Why for instance refrain from clicking Blue E, enduring problems with ActiveX, a bad concept from the outset and so never taken on as global standard - Microsoft spreading killbits for it all over again at patch days because of all the instances it has been exploited. Then another issue:
This bug (one bug to rule them all) now has been fixed for Fx, SRWare’s Iron, GoogleChrome, Safari, Opera.
Still vulnerable : IE5, IE6, IE7, IE8, WII, PS3, Nokia, Blackberry, Konqueror…
POC can be found here: hxtp://www.crashthisthing.com/select.html
Clicking this could bring your browser to its knees if still vulnerable…
Crashing is most easily achieved on IE, with all versions of Microsoft’s browser affected.
Source of info: http://www.theregister.co.uk/2009/07/17/universal_browser_crash_bug/
These are not my views or the way I like to see it, these views are distilled from facts from reliable sources online, and never brought with any bias. IE has done a lot towards better protection, but alas for the average user not enough.
Why certain people always react with irritation when something negative is reported about IE?

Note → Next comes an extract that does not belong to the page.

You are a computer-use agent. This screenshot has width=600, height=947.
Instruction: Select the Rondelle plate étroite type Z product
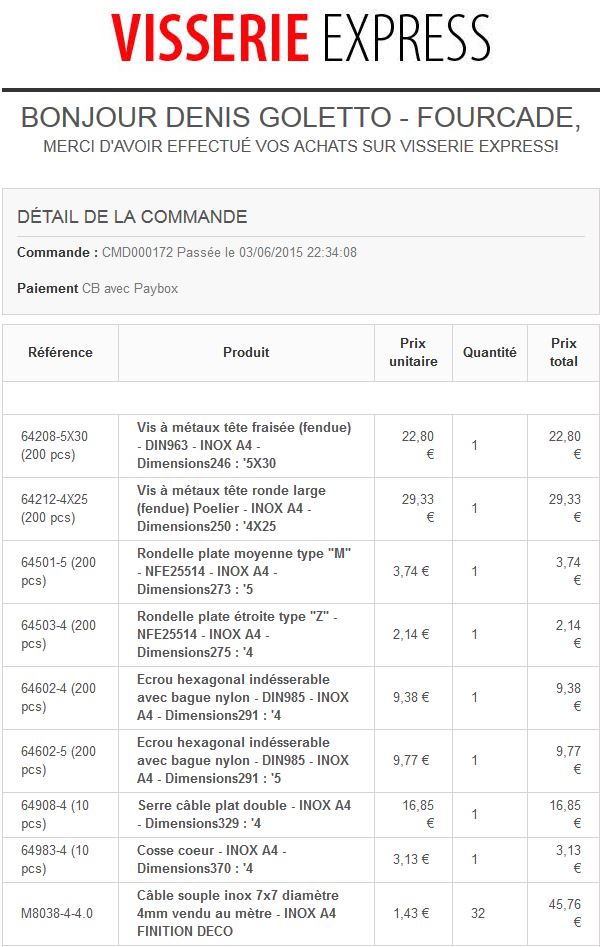point(237,634)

I am not the only one on the forums that will keep it fully patched and updated and keep it as the main browser, but actually use another browser that I can tweak better security wise and SRWare’s Iron I only use for those pages that my other browsers won’t render as I like. SRWare’s Iron because GoogleChrome still has privacy issues I do not like. But one has all kind of users with all kinds of attitudes and likings and dislikings, there was even one that took adblocking out of Firefox, because he felt sorry for the adlaunchers that kept the web free with their income. Well, folks, I gladly will continue to use ABP, NS and RP inside Flock or Fx and block all that I do not wanna see or run inside the browser,
Does this test test only the browser or browser and CPU combination? Seems to me the latter. In which case, I suspect that the browser used may be correlated with CPU power. Geeks tend to have more up-to-date hardware and try new software. This could bias the results in favour of Safari, Chrome, Opera 10 and Firefox 3.5.
Some people post only their opinions without facts in this way I find no difference between fanboyism and hatred toward a certain apps and I think they can do better things than what they are doing. I didn’t pick up concrete examples of such posts since I don’t mean the posters are silly but their actions are.
I use Iron for quick browsing at times…it’s just like driving a small car for less than an hour shopping. I use an IE alternative browser for some sites which only allow IE, which is getting rare.
As for the benchmark test, it required me to administrator privilege in my environment and I didn’t try it. This makes FreewheelinFrank’s comment above convincing since there are some browser tests around which don’t require administrator privilege.
New tabs open immediatly in IE8 for me but then my systems have adequate RAM that IE8 needs as each tab uses its own address space to isolate each session.